**Work instructions:** Show each line of the records in which the word "more" occurs.
### Data for the task ###
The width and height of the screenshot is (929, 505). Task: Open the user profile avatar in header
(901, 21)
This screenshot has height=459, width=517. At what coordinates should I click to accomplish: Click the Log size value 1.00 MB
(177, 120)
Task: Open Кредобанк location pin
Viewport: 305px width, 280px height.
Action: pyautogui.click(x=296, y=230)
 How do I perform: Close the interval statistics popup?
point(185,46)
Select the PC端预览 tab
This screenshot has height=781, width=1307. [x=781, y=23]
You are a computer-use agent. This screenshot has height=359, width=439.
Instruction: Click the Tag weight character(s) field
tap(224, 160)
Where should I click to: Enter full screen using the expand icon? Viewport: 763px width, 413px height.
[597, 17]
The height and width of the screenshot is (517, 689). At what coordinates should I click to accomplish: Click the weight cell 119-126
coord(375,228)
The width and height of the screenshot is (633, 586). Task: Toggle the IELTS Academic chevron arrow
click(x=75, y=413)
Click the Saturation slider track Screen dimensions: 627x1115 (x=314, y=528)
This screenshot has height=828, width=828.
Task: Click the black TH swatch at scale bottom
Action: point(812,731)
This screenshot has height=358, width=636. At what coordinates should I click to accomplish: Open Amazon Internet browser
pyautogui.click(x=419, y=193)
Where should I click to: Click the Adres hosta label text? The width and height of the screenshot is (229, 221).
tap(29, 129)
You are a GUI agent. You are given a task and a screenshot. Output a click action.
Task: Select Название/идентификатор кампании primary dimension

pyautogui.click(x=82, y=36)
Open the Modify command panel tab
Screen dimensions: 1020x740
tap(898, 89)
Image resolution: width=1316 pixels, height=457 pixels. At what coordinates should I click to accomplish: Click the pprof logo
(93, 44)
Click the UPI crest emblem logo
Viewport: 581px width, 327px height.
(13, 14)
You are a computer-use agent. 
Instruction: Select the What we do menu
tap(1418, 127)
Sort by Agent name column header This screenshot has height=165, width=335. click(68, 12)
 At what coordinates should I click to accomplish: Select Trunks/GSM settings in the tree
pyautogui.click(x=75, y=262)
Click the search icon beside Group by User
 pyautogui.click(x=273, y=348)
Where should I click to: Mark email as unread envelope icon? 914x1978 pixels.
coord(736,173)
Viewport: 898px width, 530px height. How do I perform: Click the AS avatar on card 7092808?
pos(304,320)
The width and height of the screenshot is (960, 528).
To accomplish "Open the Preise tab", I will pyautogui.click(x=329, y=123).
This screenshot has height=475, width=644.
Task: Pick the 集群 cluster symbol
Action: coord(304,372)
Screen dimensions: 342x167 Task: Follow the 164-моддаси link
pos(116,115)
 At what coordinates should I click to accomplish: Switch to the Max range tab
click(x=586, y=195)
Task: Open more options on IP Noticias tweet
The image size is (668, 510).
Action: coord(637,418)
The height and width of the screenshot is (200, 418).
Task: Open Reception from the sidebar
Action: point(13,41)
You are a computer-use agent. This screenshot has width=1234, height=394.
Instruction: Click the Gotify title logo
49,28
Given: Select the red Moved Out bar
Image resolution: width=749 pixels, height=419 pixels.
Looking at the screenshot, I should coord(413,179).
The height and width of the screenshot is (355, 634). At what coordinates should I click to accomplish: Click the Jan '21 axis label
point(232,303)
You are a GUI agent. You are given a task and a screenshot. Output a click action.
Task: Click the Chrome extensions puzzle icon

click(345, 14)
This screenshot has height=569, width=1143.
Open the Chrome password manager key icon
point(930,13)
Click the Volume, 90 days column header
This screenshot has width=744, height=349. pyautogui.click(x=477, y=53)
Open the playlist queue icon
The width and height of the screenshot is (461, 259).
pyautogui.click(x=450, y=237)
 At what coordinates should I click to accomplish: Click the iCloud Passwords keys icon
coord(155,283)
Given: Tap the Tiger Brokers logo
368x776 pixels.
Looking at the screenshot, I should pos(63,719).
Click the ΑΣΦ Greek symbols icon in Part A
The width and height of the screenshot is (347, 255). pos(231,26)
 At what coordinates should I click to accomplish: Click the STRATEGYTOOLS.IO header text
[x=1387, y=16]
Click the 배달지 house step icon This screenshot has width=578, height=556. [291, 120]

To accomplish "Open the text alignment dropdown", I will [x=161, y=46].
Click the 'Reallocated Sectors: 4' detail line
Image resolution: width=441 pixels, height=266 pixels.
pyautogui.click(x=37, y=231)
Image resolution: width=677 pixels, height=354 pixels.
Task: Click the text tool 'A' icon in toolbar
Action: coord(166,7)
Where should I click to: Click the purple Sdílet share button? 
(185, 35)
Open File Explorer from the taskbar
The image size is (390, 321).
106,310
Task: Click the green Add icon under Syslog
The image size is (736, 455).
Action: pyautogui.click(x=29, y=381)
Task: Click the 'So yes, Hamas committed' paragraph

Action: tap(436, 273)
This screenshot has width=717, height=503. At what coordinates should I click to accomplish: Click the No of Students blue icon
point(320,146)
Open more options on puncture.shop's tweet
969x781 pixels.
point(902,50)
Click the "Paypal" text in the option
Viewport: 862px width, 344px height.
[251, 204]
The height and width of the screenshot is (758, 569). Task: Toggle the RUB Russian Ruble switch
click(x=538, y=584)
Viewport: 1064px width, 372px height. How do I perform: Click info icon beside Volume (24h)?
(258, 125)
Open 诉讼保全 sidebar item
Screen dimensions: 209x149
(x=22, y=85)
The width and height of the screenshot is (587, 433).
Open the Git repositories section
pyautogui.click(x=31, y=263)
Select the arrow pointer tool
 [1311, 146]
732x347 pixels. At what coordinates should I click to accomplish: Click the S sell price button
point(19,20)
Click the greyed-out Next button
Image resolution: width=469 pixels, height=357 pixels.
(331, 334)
###
**Written answer:**
Task: Open more options on IP Noticias tweet
Open more options on puncture.shop's tweet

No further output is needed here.